§ **Data for processing**:
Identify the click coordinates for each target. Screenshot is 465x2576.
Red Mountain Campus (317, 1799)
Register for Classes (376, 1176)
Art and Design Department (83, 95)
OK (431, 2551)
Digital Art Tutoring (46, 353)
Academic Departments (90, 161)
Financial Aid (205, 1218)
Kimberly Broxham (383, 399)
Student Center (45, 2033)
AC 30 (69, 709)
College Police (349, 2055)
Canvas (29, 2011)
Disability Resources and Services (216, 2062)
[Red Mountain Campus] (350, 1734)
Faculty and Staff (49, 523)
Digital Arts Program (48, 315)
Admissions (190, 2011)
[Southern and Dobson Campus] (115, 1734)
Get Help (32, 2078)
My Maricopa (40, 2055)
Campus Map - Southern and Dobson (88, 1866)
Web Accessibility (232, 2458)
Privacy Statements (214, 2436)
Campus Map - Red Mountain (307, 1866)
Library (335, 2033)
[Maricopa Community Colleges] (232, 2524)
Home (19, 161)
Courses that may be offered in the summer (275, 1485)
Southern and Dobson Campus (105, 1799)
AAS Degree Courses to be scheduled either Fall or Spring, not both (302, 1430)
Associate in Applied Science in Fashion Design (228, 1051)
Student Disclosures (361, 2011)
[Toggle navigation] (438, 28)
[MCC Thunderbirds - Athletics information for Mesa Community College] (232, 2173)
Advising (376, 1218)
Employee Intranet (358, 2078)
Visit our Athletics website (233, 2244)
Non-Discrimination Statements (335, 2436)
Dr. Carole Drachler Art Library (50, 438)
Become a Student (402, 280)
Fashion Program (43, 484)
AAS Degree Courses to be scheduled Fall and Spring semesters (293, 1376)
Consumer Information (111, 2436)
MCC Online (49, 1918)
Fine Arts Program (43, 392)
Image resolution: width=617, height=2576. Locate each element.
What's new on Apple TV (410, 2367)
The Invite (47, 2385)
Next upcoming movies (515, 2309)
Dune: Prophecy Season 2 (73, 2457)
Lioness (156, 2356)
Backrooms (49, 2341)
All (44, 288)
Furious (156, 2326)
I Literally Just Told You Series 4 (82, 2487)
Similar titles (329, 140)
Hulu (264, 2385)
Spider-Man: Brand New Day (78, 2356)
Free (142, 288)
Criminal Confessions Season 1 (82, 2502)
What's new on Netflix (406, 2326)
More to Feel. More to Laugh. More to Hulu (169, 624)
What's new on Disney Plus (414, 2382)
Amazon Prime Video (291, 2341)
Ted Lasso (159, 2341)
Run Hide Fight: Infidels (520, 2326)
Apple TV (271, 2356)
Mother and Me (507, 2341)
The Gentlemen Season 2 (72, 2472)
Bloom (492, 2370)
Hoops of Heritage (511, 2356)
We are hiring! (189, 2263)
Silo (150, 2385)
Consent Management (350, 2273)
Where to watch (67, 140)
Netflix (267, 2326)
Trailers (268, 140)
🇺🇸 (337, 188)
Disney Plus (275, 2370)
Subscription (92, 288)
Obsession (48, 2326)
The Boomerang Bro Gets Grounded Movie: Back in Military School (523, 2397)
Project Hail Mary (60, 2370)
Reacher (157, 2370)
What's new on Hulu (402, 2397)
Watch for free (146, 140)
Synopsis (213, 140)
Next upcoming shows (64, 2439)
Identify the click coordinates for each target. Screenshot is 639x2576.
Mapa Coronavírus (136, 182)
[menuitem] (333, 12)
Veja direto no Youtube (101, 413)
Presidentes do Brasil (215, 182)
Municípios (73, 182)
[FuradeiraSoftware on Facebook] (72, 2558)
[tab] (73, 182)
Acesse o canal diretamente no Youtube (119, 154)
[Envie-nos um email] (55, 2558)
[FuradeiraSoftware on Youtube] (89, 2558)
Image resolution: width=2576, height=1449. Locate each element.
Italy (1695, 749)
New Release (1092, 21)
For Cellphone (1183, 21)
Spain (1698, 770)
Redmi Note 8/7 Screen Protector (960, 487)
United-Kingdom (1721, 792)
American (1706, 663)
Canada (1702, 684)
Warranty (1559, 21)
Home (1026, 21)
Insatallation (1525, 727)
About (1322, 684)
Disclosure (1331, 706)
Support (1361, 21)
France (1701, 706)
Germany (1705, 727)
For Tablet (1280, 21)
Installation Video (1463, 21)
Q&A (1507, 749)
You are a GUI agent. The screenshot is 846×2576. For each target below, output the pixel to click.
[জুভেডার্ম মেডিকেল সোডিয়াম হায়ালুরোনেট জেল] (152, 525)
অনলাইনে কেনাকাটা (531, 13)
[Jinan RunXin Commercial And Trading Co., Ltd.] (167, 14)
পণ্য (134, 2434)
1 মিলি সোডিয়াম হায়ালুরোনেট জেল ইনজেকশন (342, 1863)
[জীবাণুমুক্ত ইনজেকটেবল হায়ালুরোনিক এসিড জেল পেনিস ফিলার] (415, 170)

§ **Task statement**: With no word added or dropped, repeat the entire listing.

§ **Exercise solution**:
Identify the click coordinates for each target. Screenshot is 465x2576.
Red Mountain Campus (317, 1799)
Register for Classes (376, 1176)
Art and Design Department (83, 95)
OK (431, 2551)
Digital Art Tutoring (46, 353)
Academic Departments (90, 161)
Financial Aid (205, 1218)
Kimberly Broxham (383, 399)
Student Center (45, 2033)
AC 30 (69, 709)
College Police (349, 2055)
Canvas (29, 2011)
Disability Resources and Services (216, 2062)
[Red Mountain Campus] (350, 1734)
Faculty and Staff (49, 523)
Digital Arts Program (48, 315)
Admissions (190, 2011)
[Southern and Dobson Campus] (115, 1734)
Get Help (32, 2078)
My Maricopa (40, 2055)
Campus Map - Southern and Dobson (88, 1866)
Web Accessibility (232, 2458)
Privacy Statements (214, 2436)
Campus Map - Red Mountain (307, 1866)
Library (335, 2033)
[Maricopa Community Colleges] (232, 2524)
Home (19, 161)
Courses that may be offered in the summer (275, 1485)
Southern and Dobson Campus (105, 1799)
AAS Degree Courses to be scheduled either Fall or Spring, not both (302, 1430)
Associate in Applied Science in Fashion Design (228, 1051)
Student Disclosures (361, 2011)
[Toggle navigation] (438, 28)
[MCC Thunderbirds - Athletics information for Mesa Community College] (232, 2173)
Advising (376, 1218)
Employee Intranet (358, 2078)
Visit our Athletics website (233, 2244)
Non-Discrimination Statements (335, 2436)
Dr. Carole Drachler Art Library (50, 438)
Become a Student (402, 280)
Fashion Program (43, 484)
AAS Degree Courses to be scheduled Fall and Spring semesters (293, 1376)
Consumer Information (111, 2436)
MCC Online (49, 1918)
Fine Arts Program (43, 392)
Image resolution: width=617, height=2576. Locate each element.
What's new on Apple TV (410, 2367)
The Invite (47, 2385)
Next upcoming movies (515, 2309)
Dune: Prophecy Season 2 (73, 2457)
Lioness (156, 2356)
Backrooms (49, 2341)
All (44, 288)
Furious (156, 2326)
I Literally Just Told You Series 4 (82, 2487)
Similar titles (329, 140)
Hulu (264, 2385)
Spider-Man: Brand New Day (78, 2356)
Free (142, 288)
Criminal Confessions Season 1 (82, 2502)
What's new on Netflix (406, 2326)
More to Feel. More to Laugh. More to Hulu (169, 624)
What's new on Disney Plus (414, 2382)
Amazon Prime Video (291, 2341)
Ted Lasso (159, 2341)
Run Hide Fight: Infidels (520, 2326)
Apple TV (271, 2356)
Mother and Me (507, 2341)
The Gentlemen Season 2 (72, 2472)
Bloom (492, 2370)
Hoops of Heritage (511, 2356)
We are hiring! (189, 2263)
Silo (150, 2385)
Consent Management (350, 2273)
Where to watch (67, 140)
Netflix (267, 2326)
Trailers (268, 140)
🇺🇸 (337, 188)
Disney Plus (275, 2370)
Subscription (92, 288)
Obsession (48, 2326)
The Boomerang Bro Gets Grounded Movie: Back in Military School (523, 2397)
Project Hail Mary (60, 2370)
Reacher (157, 2370)
What's new on Hulu (402, 2397)
Watch for free (146, 140)
Synopsis (213, 140)
Next upcoming shows (64, 2439)
Identify the click coordinates for each target. Screenshot is 639x2576.
Mapa Coronavírus (136, 182)
[menuitem] (333, 12)
Veja direto no Youtube (101, 413)
Presidentes do Brasil (215, 182)
Municípios (73, 182)
[FuradeiraSoftware on Facebook] (72, 2558)
[tab] (73, 182)
Acesse o canal diretamente no Youtube (119, 154)
[Envie-nos um email] (55, 2558)
[FuradeiraSoftware on Youtube] (89, 2558)
Image resolution: width=2576, height=1449. Locate each element.
Italy (1695, 749)
New Release (1092, 21)
For Cellphone (1183, 21)
Spain (1698, 770)
Redmi Note 8/7 Screen Protector (960, 487)
United-Kingdom (1721, 792)
American (1706, 663)
Canada (1702, 684)
Warranty (1559, 21)
Home (1026, 21)
Insatallation (1525, 727)
About (1322, 684)
Disclosure (1331, 706)
Support (1361, 21)
France (1701, 706)
Germany (1705, 727)
For Tablet (1280, 21)
Installation Video (1463, 21)
Q&A (1507, 749)
You are a GUI agent. The screenshot is 846×2576. For each target below, output the pixel to click.
[জুভেডার্ম মেডিকেল সোডিয়াম হায়ালুরোনেট জেল] (152, 525)
অনলাইনে কেনাকাটা (531, 13)
[Jinan RunXin Commercial And Trading Co., Ltd.] (167, 14)
পণ্য (134, 2434)
1 মিলি সোডিয়াম হায়ালুরোনেট জেল ইনজেকশন (342, 1863)
[জীবাণুমুক্ত ইনজেকটেবল হায়ালুরোনিক এসিড জেল পেনিস ফিলার] (415, 170)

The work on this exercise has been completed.